После ужина, перед отбоем, самое тихое время в лагере. Фонари мерцают, перемигиваются из жилзоны в запретку. Коты гуляют, им решётки локалок не помеха. По внутреннему распорядку это личное время осужденных. Начальство не показывается. Контролеры без надобности не тревожат сидельцев, гоняют чаи на вышке да по кабинетам.

Бывало, в такой час соберет Перс сходняк в отряде. Позовет в первую секцию барака всех, кого считает нужным. Рассядется в угловом проходе молодежь и достойное мужичье. Перс шныря припряжет чифир сварганить и, вообще, суету навести. Любит тюремное дворянство, когда челядь прислуживает: статус подчеркнуть, чтоб все знали, кто здесь пахан. Перс сдвинет кепку на затылок, как запыхавшийся водитель, сделает знак, чтоб чифир разливали. Погуляет кружка чифира по кругу. Шнырь пепельницу поставит. Перс закурит. Пачку сигарет на стол положит, а сам, между прочим, замечает, чья рука к сигаретам потянется. По понятиям, раз на стол положил, а не в карман, значит, на общак, только не каждой руке позволено тянуться к общему.

Перс долговязым пауком плетет паутину из лагерных понятий, а как по мне так: гоняет порожняки, пережевывает словестный нудняк. На днях Морячок проявил инициативу, собрал мужиков отряда пообщаться. Прошелся по бытовухе, коснулся и общих вопросов. Персу это не понравилось.

– Ты насущ общие вопросы решать? – обращался он не к Морячку и не к кому-то конкретно. – С одной стороны, собрал мужиков отряда пообщаться, ничего плохого в этом нет. А возьмем другую сторону, не поставил в курс, в обход Смотрящего, ты не знаешь постанову в отряде и касаешься общих вопросов. А если на общем отразиться?

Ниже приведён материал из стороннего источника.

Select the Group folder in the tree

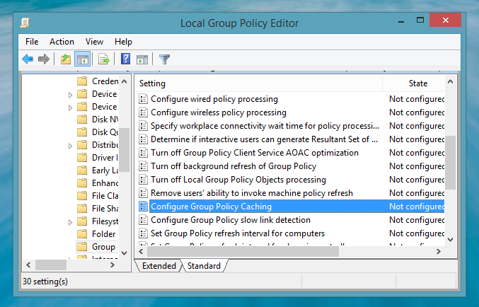103,247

Короче говоря, Перс как будто не предъявлял Морячку, а вел как бы разъяснительную беседу, расставлял точки над «i». Но делал это так, как мог только он. Часами сидеть в угловом проходе, собрав гривотрясов, и переливать из пустого в порожнее. И делать это как-то даже деликатно, по-своему, изящно: «Общее это святое, инициатива наказуема, ты «насущ»…

Меня убаюкивал его деликатный нудняк. Я мысленно успевал подумать о доме, как там родители, братья; подумать о институте, о девочке-пай, которая учиться на пятерки и пишет письма красивым почерком; подумать о чем-угодно… Остановить взгляд на аквариуме, попасть под гипноз монотонного покачивания водорослей и фланирования гуппи. Вдруг заметить, как один сомик нарушает идиллию водного пространства, быстро извиваясь, всплывает к поверхности, затем ныряет, бороздит по дну, поднимает муть; и так несколько раз: всплывает, ныряет, мутит воду.

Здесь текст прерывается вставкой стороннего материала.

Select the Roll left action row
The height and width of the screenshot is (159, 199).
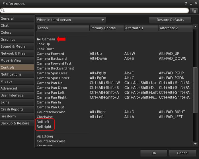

«Насущ» слышу я и как бы просыпаюсь. «Насущ, насущ, насущ…» – что-то я не знаю такого слова. Может быть, он имеет в виду «сведущ»? Короче, не важно, что он имеет в виду.

– Перс, – перебиваю я. – Говори прямо, что хочешь сказать.

Было понятно, что прямо Перс не скажет Морячку, впредь не прыгай через голову. Во-первых, Морячок местный, воронежский, и какая-никакая братва за ним стоит. А может быть, и одобрил кто из главшпанов его инициативу, мол, посмотрим, проканает или нет. Во-вторых, натура у Перса такая, мастер закулисных постановок, открыватель вторых сторон. Саратовский наорал бы уже сто раз на Морячка, пригрозил бы жестяным своим голосом: «Еще раз криво въедешь, бадик об хребет сломаю!.. новый пора заказывать», и все на этом. А Перс будет часами вокруг да около ходить, подводить, разводить… только курят все как перед расстрелом – дым коромыслом, да чай переводят. Я лучше пойду во дворик, прогуляюсь, воздухом подышу, или книгу почитаю, чем здесь сидеть, чесотку эту слушать. Перс, надо отдать ему должное, в такой момент не вступал со мной в диалог, сделает демонстративную паузу, мол, еще один невоспитанный, и продолжит мусолить одно и то же.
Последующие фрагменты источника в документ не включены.